- Supplied data

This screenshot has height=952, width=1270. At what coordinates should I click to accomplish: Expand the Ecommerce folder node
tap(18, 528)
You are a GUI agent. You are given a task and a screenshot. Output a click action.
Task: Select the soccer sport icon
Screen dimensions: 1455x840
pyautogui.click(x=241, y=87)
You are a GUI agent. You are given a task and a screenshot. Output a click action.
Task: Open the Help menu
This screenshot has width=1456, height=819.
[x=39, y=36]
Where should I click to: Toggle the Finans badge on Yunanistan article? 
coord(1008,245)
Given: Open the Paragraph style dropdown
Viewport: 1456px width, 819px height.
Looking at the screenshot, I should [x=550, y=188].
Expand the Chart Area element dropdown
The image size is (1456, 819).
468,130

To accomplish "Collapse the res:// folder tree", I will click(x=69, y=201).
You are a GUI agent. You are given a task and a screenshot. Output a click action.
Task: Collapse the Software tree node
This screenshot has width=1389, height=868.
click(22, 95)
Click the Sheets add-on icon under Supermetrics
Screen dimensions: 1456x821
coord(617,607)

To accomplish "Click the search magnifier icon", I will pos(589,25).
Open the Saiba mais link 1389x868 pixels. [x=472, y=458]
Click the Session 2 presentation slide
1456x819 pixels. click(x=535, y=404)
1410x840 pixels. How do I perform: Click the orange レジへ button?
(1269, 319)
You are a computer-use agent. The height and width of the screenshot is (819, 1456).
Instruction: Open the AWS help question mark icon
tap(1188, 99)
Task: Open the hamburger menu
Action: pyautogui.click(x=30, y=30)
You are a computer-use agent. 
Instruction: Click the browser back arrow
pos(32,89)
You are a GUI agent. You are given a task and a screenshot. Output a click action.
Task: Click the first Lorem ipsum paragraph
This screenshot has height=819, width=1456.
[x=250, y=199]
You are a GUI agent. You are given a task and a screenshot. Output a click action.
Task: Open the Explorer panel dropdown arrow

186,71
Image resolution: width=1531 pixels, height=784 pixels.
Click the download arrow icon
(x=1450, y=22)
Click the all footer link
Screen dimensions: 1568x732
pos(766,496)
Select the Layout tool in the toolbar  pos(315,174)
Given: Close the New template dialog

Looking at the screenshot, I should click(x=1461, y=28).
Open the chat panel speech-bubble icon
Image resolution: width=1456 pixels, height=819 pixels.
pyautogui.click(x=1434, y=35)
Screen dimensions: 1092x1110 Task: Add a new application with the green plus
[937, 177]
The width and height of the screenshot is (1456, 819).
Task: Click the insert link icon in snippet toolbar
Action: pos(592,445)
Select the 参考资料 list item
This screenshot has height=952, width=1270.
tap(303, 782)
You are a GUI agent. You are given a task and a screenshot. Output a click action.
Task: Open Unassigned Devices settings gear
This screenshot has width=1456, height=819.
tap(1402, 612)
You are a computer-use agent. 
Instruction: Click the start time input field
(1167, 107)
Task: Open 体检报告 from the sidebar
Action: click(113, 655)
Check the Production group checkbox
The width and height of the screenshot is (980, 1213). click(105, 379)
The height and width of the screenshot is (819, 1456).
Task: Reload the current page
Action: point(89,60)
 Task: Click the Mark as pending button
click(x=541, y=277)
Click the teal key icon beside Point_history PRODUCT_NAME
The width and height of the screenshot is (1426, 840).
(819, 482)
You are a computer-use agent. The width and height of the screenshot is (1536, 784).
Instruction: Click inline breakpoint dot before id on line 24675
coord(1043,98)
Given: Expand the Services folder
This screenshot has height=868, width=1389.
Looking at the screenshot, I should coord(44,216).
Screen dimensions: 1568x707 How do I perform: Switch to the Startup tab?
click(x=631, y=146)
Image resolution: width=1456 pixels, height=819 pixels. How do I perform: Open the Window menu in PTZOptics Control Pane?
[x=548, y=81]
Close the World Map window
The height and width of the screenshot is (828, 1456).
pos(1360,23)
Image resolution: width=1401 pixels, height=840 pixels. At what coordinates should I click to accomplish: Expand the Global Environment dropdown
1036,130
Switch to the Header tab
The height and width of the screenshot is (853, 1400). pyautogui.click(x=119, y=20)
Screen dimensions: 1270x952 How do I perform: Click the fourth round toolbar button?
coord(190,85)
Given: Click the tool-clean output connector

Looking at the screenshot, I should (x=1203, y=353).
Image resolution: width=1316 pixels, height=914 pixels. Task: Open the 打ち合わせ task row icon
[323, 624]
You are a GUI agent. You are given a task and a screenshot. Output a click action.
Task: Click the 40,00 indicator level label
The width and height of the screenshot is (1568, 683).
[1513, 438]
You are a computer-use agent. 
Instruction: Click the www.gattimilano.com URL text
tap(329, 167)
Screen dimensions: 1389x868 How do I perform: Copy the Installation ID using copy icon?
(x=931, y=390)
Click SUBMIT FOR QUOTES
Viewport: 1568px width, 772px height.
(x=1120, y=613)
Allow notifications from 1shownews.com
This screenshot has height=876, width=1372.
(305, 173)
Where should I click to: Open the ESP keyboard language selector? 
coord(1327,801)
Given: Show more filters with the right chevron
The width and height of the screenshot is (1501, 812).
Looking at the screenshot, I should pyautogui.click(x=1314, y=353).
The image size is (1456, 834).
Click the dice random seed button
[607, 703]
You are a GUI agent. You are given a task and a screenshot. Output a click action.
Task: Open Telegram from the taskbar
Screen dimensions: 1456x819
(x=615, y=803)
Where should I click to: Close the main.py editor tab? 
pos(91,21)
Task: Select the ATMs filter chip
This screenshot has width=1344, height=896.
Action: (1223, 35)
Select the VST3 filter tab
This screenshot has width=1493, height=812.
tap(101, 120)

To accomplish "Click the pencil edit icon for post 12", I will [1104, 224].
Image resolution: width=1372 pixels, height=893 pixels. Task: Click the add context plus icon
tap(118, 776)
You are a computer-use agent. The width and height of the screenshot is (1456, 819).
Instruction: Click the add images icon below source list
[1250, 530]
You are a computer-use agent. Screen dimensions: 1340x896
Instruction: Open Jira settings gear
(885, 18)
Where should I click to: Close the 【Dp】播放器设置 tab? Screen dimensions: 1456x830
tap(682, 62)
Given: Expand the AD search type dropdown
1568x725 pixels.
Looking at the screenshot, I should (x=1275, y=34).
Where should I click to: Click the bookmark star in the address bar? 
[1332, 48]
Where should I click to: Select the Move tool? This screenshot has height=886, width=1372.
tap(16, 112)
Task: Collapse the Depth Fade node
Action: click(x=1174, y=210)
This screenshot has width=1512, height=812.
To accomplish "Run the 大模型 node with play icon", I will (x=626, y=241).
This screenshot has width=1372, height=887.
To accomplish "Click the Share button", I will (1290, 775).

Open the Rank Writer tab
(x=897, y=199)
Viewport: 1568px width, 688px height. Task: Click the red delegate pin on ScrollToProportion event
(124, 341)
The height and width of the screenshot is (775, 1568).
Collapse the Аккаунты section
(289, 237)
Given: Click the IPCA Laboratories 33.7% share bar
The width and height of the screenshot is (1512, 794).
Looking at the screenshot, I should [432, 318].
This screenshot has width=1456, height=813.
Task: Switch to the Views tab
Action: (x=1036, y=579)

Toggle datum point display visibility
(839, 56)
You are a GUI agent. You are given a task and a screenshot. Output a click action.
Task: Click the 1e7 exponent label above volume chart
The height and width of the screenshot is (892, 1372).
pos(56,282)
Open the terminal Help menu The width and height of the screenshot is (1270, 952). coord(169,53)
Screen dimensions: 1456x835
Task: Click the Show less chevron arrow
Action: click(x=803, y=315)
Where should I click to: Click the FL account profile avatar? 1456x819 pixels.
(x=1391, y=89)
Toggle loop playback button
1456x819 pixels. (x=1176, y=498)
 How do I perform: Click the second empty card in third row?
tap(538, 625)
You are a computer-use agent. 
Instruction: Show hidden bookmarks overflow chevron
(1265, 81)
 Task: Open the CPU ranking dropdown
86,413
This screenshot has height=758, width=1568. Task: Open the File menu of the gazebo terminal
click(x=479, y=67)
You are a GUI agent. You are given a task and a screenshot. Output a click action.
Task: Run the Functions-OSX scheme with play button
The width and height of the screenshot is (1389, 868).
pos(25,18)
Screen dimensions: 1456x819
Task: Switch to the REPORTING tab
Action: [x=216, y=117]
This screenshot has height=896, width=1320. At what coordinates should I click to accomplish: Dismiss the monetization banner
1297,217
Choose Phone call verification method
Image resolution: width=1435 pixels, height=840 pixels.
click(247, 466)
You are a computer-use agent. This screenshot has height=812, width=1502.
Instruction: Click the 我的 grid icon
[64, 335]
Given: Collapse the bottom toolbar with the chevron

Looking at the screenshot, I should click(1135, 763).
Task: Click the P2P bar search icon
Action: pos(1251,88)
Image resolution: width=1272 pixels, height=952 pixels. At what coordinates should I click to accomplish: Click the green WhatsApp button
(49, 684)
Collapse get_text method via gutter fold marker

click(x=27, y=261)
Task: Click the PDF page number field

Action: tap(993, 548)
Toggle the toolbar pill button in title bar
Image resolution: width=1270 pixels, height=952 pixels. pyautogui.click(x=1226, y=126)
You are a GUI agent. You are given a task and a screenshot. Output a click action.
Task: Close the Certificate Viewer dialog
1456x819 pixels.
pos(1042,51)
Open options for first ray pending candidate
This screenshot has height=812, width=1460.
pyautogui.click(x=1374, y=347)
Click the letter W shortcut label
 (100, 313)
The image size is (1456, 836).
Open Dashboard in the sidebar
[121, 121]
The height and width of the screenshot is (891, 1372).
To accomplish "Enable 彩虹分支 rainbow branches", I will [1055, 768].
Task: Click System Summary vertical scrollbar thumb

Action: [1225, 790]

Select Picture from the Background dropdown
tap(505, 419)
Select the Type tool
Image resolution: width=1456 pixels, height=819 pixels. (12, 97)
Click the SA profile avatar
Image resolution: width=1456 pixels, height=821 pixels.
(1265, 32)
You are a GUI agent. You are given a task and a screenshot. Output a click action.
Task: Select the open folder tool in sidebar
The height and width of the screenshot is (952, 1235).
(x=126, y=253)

- Your task
Scan the listing above for the word "first" and copy every line that holds it.

- Written answer
Task: Click the first Lorem ipsum paragraph
Open options for first ray pending candidate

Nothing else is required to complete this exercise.